What is expected: Reproduce every one of the rows below word for word, leaving the pictures out.

╭─ Records for this task

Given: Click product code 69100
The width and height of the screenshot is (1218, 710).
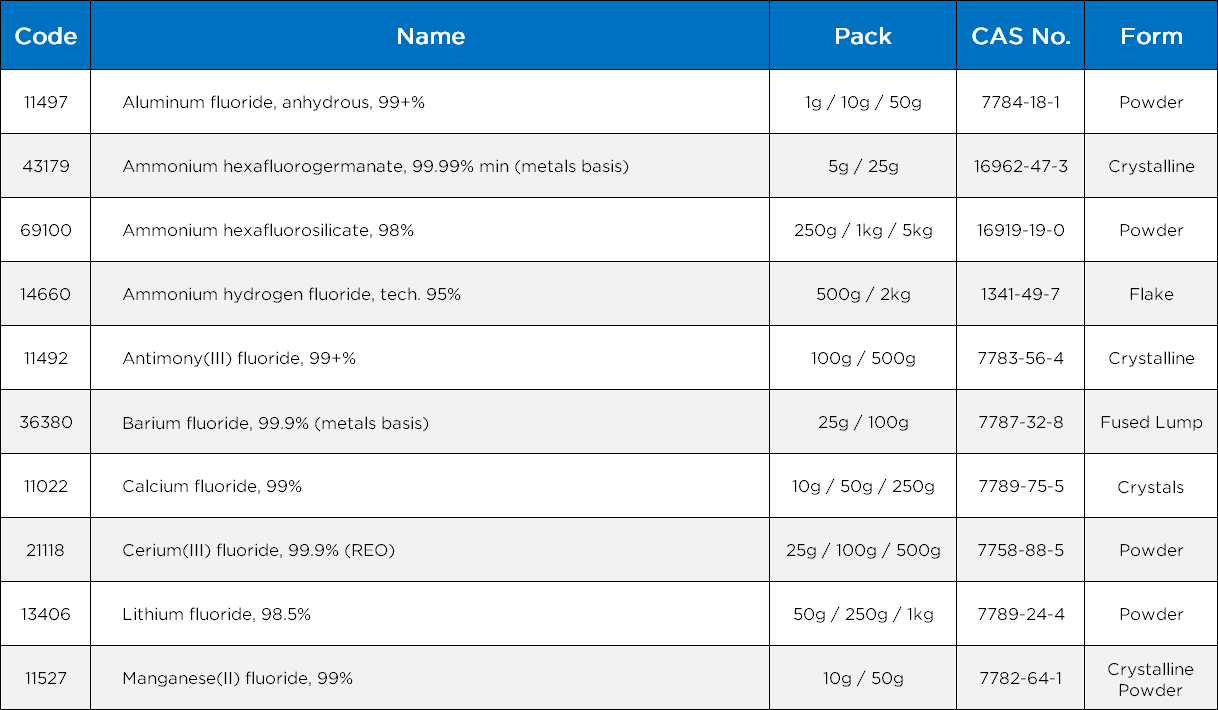Looking at the screenshot, I should (46, 230).
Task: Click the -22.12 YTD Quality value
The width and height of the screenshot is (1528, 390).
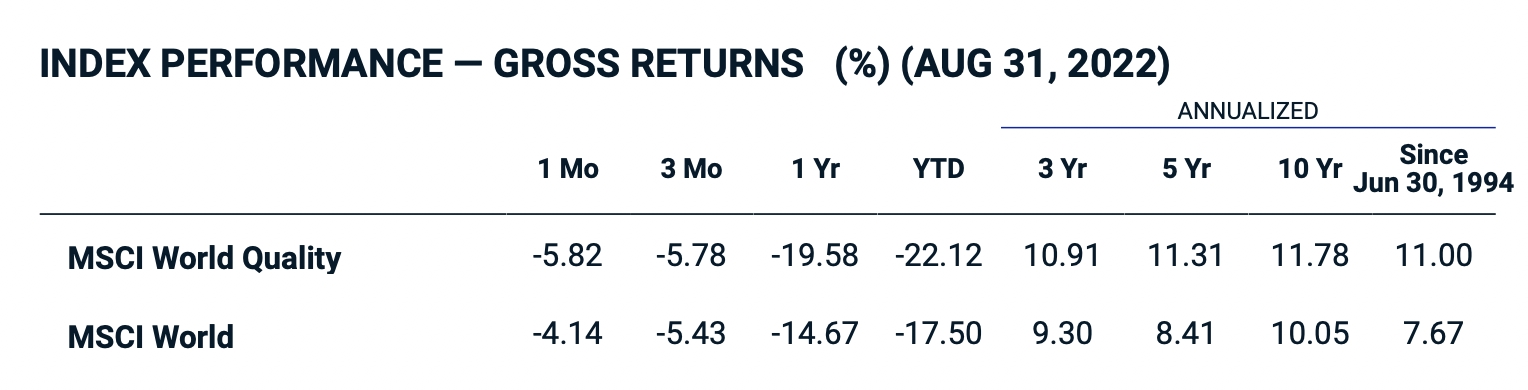Action: 938,255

╰─

Task answer:
Given: Click product code 69100
The width and height of the screenshot is (1218, 710).
Looking at the screenshot, I should (46, 230).
Task: Click the -22.12 YTD Quality value
The width and height of the screenshot is (1528, 390).
Action: 938,255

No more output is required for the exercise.